For anyone who has seen Lee Trevino play in person... what was his ball flight actually like?

 

I read everywhere that he hit a low fade. Yes, I get that, but can someone who's seen it in person share some detail?

 

How low was it? Modern guys on Protracer have an apex between 100-130ft, would you say Trevino's was 80, 70, 60, 50ft?

 

How much did it actually curve from right to left? You always read people say things like "baby fade"... but one's small fade is another's large fade. To me, a baby fade is like starting a few paces left of the flag, and falling slightly right. So did he move his tee shots and irons shots a few feet, a few yards, 10y, 20y?

 

I've just always been curious as to how low he actually hit it, and how much fade he actually put on it!

Trevino changed in his career. There is before the lightning strike and back issues vs. post back issues.

 

Generally would be called a fader and shotmaker. McLean and most coaches would call it a hold off fade vs jacks power fade.

| Stated exercise 1 |
In the Lee Trevino discussion, what apex range does the poster give for modern players on Protracer?
| Stated exercise 2 |
Quote the Lee Trevino discussion word for word, everything from "How much did" down to "actually put on it!".
The listing has no connection to the Lee Trevino discussion.

| Supplied data |
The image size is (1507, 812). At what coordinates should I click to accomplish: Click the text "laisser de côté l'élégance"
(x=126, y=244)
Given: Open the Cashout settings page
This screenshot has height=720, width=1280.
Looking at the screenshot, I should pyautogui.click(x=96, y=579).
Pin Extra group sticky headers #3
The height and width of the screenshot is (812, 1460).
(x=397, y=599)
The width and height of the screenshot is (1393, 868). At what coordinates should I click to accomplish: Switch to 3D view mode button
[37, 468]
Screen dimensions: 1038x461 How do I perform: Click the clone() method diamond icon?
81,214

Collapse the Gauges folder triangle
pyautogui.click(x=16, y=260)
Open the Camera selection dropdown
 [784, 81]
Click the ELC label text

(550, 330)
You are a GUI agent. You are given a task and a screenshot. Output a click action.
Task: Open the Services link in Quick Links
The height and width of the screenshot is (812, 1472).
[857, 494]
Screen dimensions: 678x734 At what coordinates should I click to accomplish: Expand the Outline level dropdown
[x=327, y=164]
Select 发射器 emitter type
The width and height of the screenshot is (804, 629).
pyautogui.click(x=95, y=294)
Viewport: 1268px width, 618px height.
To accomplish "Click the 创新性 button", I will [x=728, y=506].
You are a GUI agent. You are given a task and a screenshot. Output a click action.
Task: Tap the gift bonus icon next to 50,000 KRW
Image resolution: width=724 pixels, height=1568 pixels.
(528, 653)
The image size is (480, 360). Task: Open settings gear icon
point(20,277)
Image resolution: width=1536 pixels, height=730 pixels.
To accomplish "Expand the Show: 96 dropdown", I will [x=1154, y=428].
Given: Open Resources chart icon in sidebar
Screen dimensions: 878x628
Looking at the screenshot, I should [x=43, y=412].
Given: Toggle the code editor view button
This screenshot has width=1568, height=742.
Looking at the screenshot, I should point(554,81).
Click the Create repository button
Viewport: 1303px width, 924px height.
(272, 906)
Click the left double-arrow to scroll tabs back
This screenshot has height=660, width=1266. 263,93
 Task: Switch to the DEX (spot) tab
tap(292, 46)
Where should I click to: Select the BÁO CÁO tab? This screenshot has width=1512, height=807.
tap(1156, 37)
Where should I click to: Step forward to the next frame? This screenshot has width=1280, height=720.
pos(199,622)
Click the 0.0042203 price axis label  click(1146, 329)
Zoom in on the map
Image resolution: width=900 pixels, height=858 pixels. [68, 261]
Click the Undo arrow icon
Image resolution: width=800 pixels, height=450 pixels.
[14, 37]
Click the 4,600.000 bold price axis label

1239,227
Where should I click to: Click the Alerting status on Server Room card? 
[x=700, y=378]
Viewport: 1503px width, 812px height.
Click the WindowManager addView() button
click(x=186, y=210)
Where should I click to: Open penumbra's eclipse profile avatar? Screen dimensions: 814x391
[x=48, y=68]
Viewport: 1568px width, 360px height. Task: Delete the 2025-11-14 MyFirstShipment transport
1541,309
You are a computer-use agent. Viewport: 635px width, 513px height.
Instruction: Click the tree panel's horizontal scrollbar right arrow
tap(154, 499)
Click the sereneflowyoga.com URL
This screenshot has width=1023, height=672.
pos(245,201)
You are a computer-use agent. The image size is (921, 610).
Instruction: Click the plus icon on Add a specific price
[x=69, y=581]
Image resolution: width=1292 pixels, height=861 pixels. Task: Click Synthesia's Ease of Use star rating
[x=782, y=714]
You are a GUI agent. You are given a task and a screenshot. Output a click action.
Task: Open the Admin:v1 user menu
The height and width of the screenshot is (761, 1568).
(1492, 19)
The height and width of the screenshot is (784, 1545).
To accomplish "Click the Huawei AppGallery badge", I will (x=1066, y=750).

| Final result 1 |
Between 100 and 130 feet.

| Final result 2 |
How much did it actually curve from right to left? You always read people say things like "baby fade"... but one's small fade is another's large fade. To me, a baby fade is like starting a few paces left of the flag, and falling slightly right. So did he move his tee shots and irons shots a few feet, a few yards, 10y, 20y?

 

I've just always been curious as to how low he actually hit it, and how much fade he actually put on it!